It is natural that he should wish for his son what
his son so well deserves the advantage of
a wiser and steadier companion than I seem to him.
And yet I am sure I have often laboured hard enough
to acquire that decency of demeanour which can no more
be suspected of breaking bounds, than an owl of catching
a butterfly.
But it was in vain that I have knitted
my brows till I had the headache, in order to acquire
the reputation of a grave, solid, and well-judging
youth. Your father always has discovered, or thought
that he discovered, a hare-brained eccentricity lying
folded among the wrinkles of my forehead, which rendered
me a perilous associate for the future counsellor
and ultimate judge. Well, Corporal Nym’s
philosophy must be my comfort ’Things
must be as they may.’ I cannot come
to your father’s house, where he wishes not
to see me; and as to your coming hither, by
all that is dear to me, I vow that if you are guilty
of such a piece of reckless folly not to
say undutiful cruelty, considering your father’s
thoughts and wishes I will never speak to
you again as long as I live! I am perfectly serious.
And besides, your father, while he in a manner prohibits
me from returning to Edinburgh, gives me the strongest
reasons for continuing a little while longer in this
country, by holding out the hope that I may receive
from your old friend, Mr. Herries of Birrenswork,
some particulars concerning my origin, with which
that ancient recusant seems to be acquainted.

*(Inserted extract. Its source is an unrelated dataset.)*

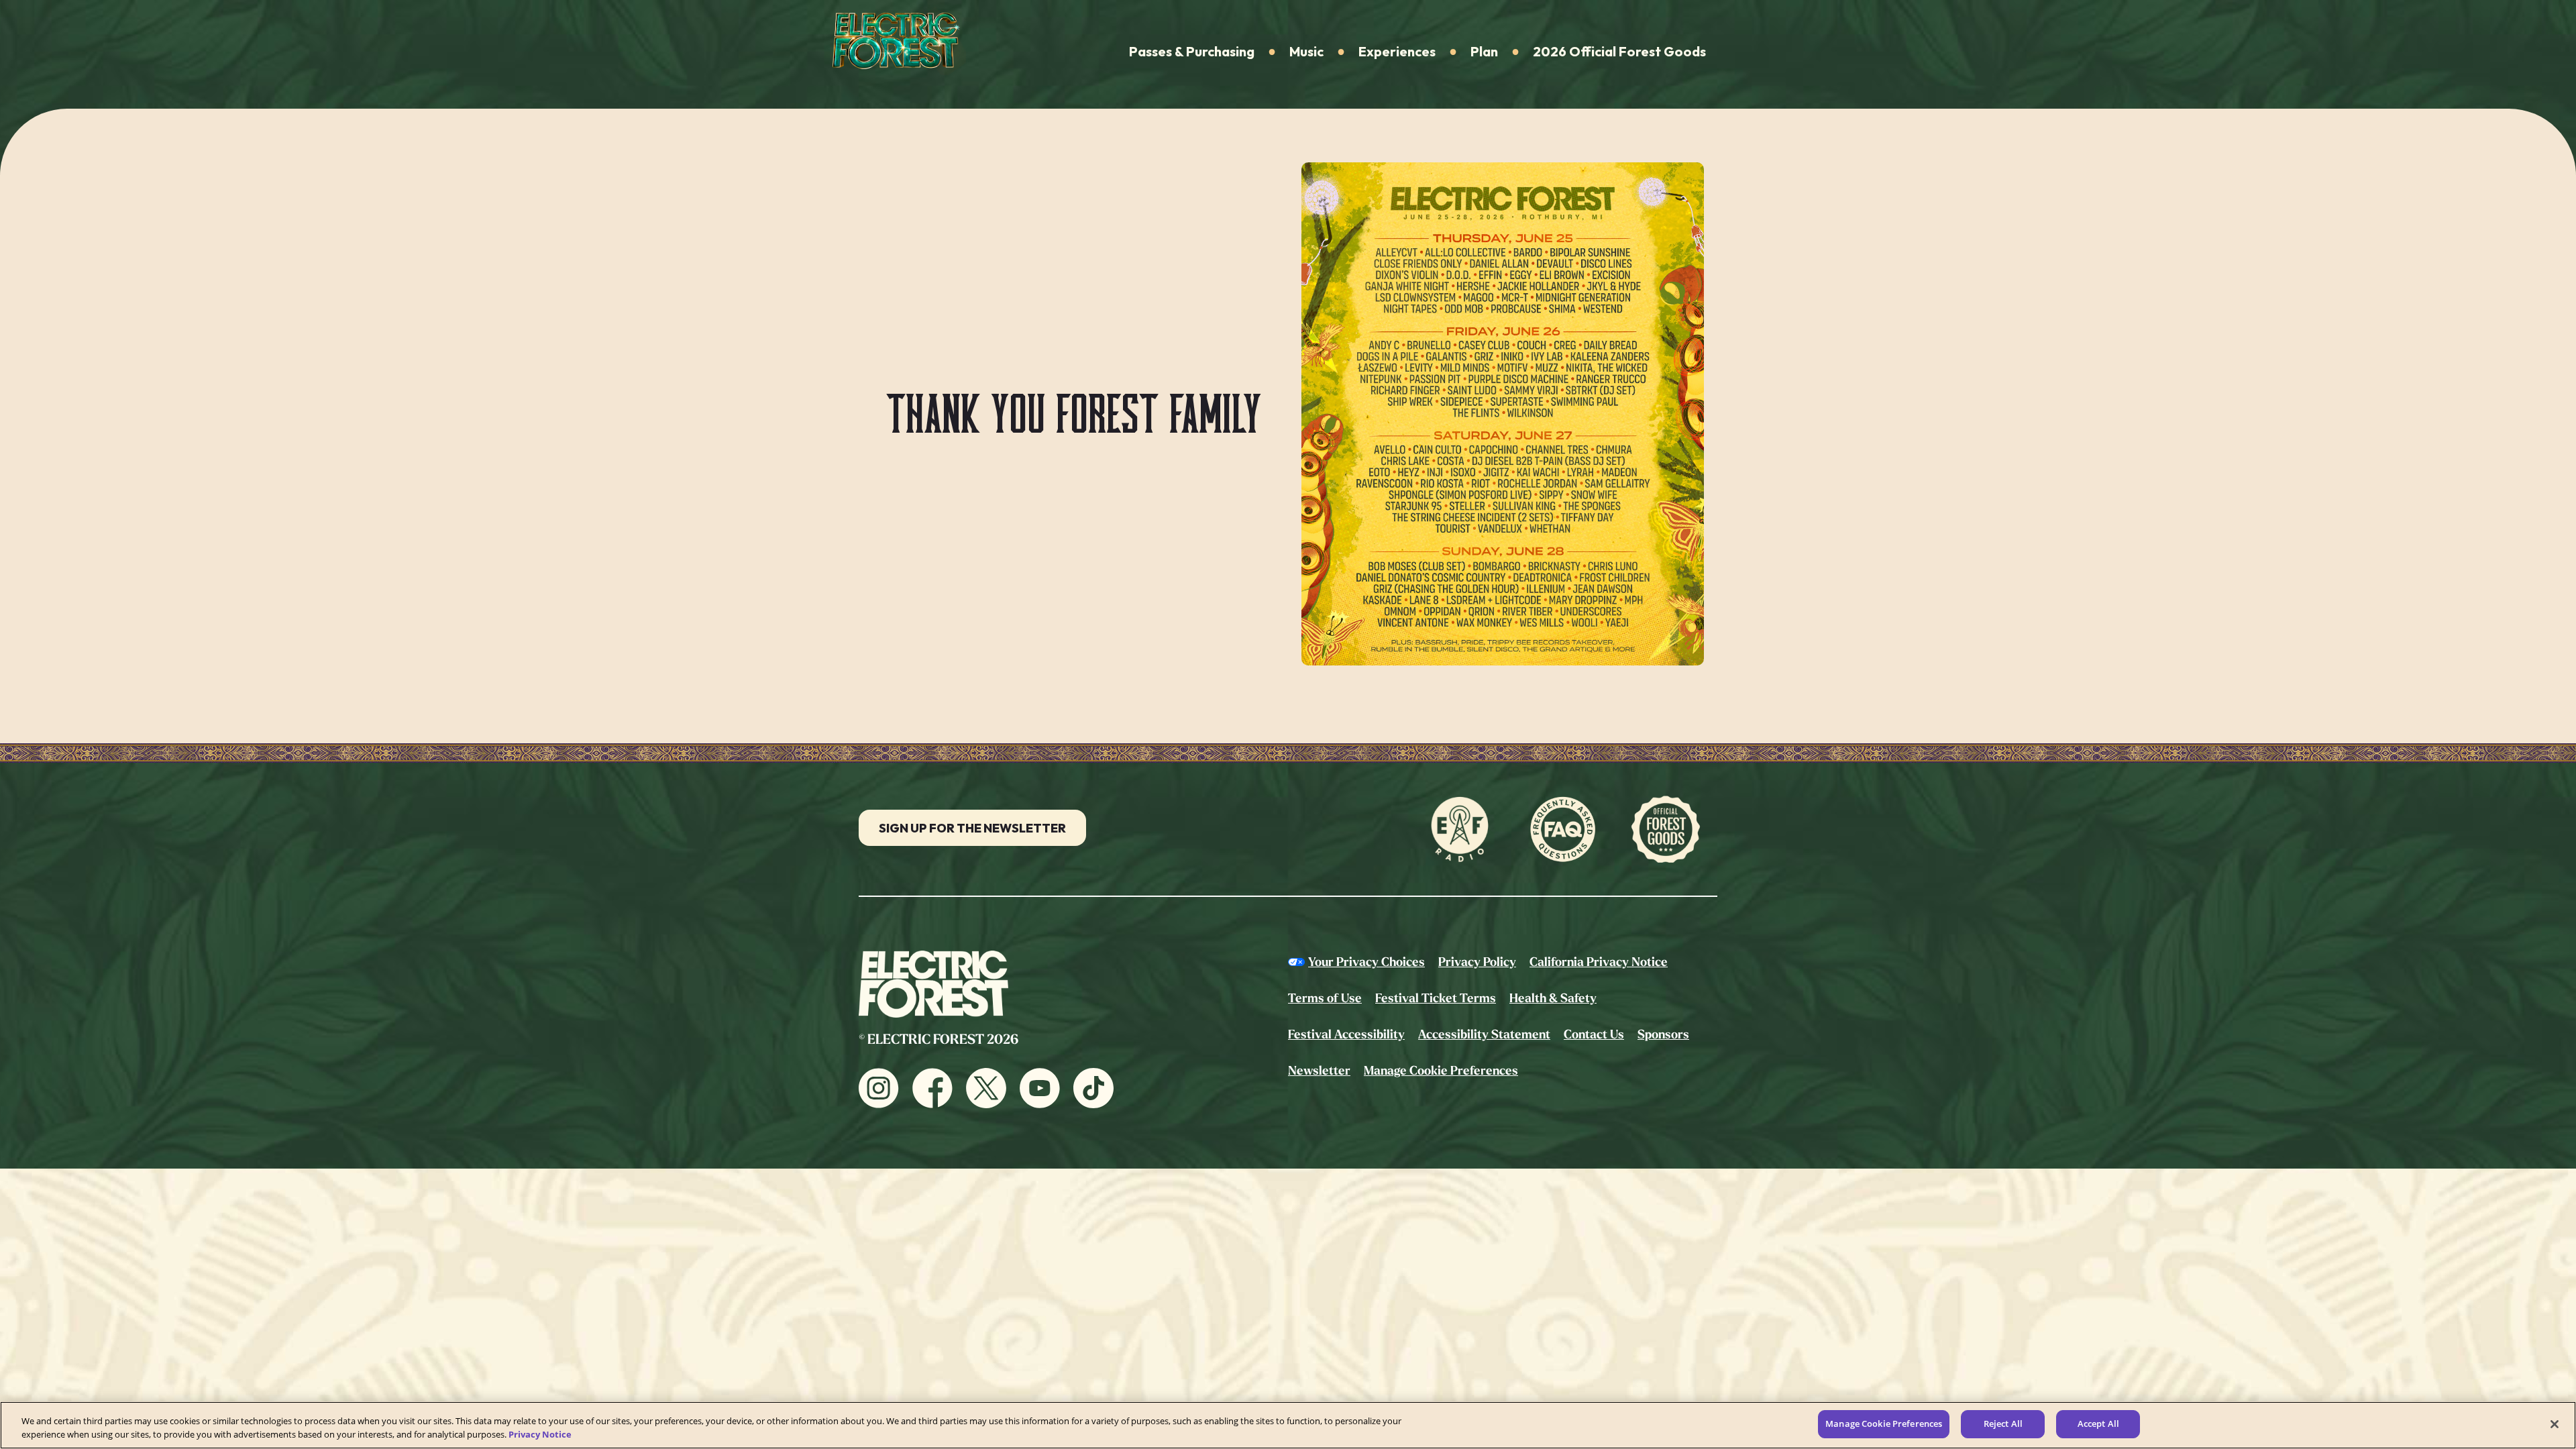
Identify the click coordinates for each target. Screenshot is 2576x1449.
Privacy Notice (540, 1434)
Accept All (2098, 1423)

That gentleman mentioned the name
of a family in Westmoreland, with which he supposes
me connected. My inquiries here after such a family
have been ineffectual, for the borderers, on either
side, know little of each other. But I shall
doubtless find some English person of whom to make
inquiries, since the confounded fetterlock clapped
on my movements by old Griffiths, prevents me repairing
to England in person. At least, the prospect
of obtaining some information is greater here than
elsewhere; it will be an apology for my making a longer
stay in this neighbourhood, a line of conduct which
seems to have your father’s sanction, whose
opinion must be sounder than that of your wandering
damoselle.
If the road were paved with dangers
which leads to such a discovery, I cannot for a moment
hesitate to tread it. But in fact there is no
peril in the case. If the Tritons of the
Solway shall proceed to pull down honest Joshua’s
tide-nets, I am neither Quixote enough in disposition,
nor Goliath enough in person, to attempt their protection.
I have no idea of attempting to prop a falling house
by putting my shoulders against it. And indeed,
Joshua gave me a hint that the company which he belongs
to, injured in the way threatened (some of them being
men who thought after the fashion of the world), would
pursue the rioters at law, and recover damages, in
which probably his own ideas of non-resistance will
not prevent his participating. Therefore the whole
affair will take its course as law will, as I only
mean to interfere when it may be necessary to direct
the course of the plaintiffs to thy chambers; and
I request they may find thee intimate with all the
Scottish statutes concerning salmon fisheries, from
the Lex AQUARUM, downward.
As for the Lady of the Mantle, I will
lay a wager that the sun so bedazzled thine eyes on
that memorable morning, that everything thou didst
look upon seemed green; and notwithstanding James Wilkinson’s
experience in the Fusileers, as well as his negative
whistle, I will venture to hold a crown that she is
but a what-shall-call-’um after all.
Let not even the gold persuade you to the contrary.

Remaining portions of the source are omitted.